While creating traditional grocery store ads, you might not be considering the personalities of your customers.

Today’s shoppers are looking for brands that “get” them, which is to say those that intuitively understand their needs and wants.

Have you tapped into your knowledge of your customer base as much as possible? Do you know who your customers are?

Depending on your market and your store, you could be looking at very different core customer bases.

Are you serving affluent families in the suburbs? Or cash-strapped college students looking to eat healthy on a tight budget? Or, health-conscious professionals?

Chances are you have an idea of who your customer base is already, but now you should distil that persona into a set of core values and priorities.

Top priorities might change from demographic to demographic, but there are some themes that are consistent across all American shoppers.

Figure out how your store can serve the needs of your core customers, then you can incorporate this into your communications strategy.

You’ll be winning customers by showing them you understand and provide for their values and priorities.

Consistently offer value.

One of the easiest ways to win over new customers and turn them into customers for life is to offer them value every time they shop.

However, it’s important to understand that value means more than just a great deal or bargain.

Value, especially when it comes to grocery stores, is a combination of price, quality, and experience.

When you’re putting your message out there to potential customers through ads or social media, you’ll want to have a clear value proposition for them.

Consider what sets you apart from your competition and use this to your advantage.

Do you have the most friendly and knowledgeable staff in town?

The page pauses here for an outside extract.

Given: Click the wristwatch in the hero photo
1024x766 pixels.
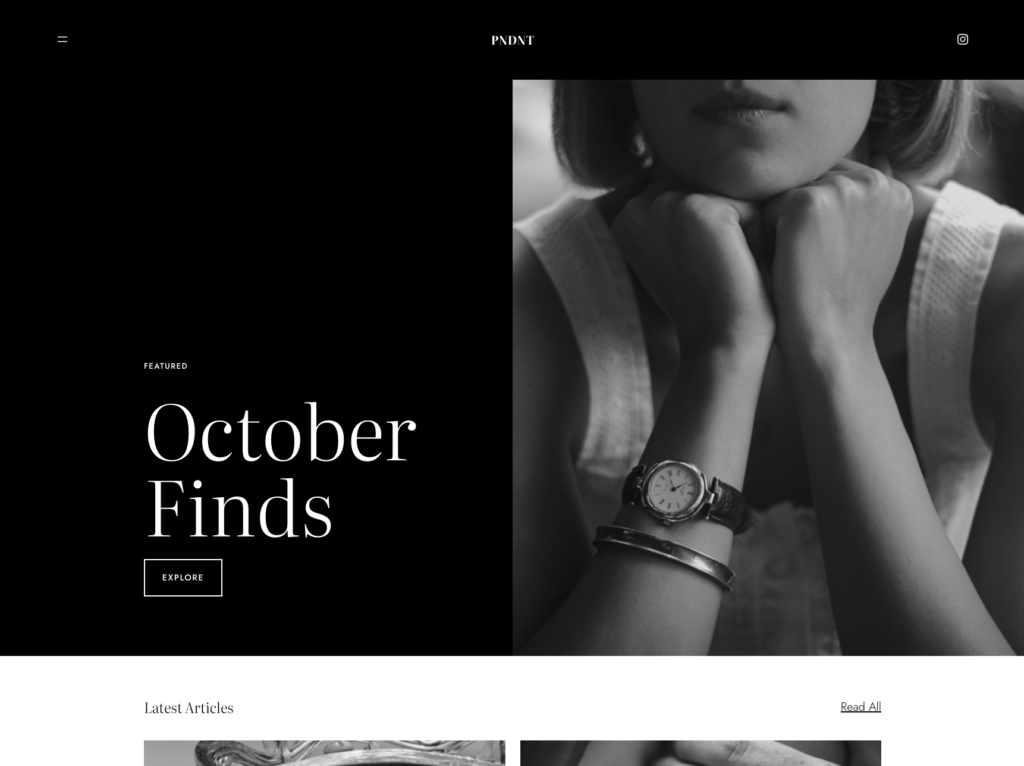Looking at the screenshot, I should (682, 491).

Do you have products that can’t be found anywhere else? Or can you delight your customers even when they are rushing to finish their long to-do lists?

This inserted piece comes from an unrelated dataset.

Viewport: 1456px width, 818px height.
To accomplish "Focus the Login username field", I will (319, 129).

Find your motherload of value and mine it consistently over time.

Not only will you attract new customers, you’ll have repeat customers who are willing to recommend you to friends and families because the value you consistently bring to their shopping experience.

Be transparent and relevant.

Shoppers today are more educated about their choices than ever before.

Transparency and relevance are keys to succeeding in an increasingly competitive market.

Share details about your store’s culture and values with your customers at all stages of their shopping experience.

Social media can be a great tool to “listen” to what your customers–and potential customers–are talking about.

Address common questions and buzzed-about topics with informative blog posts or features in print ads.

Not only will this build trust with your customers, but it can also help you promote specials and new products in an authentic way.

The bottom line with this tip is that no one wants to feel like they’re being ripped off or lied to!

That’s why it’s so important to be honest and open in your communication with your customers, especially when the technology exists to connect with them on a deeper level.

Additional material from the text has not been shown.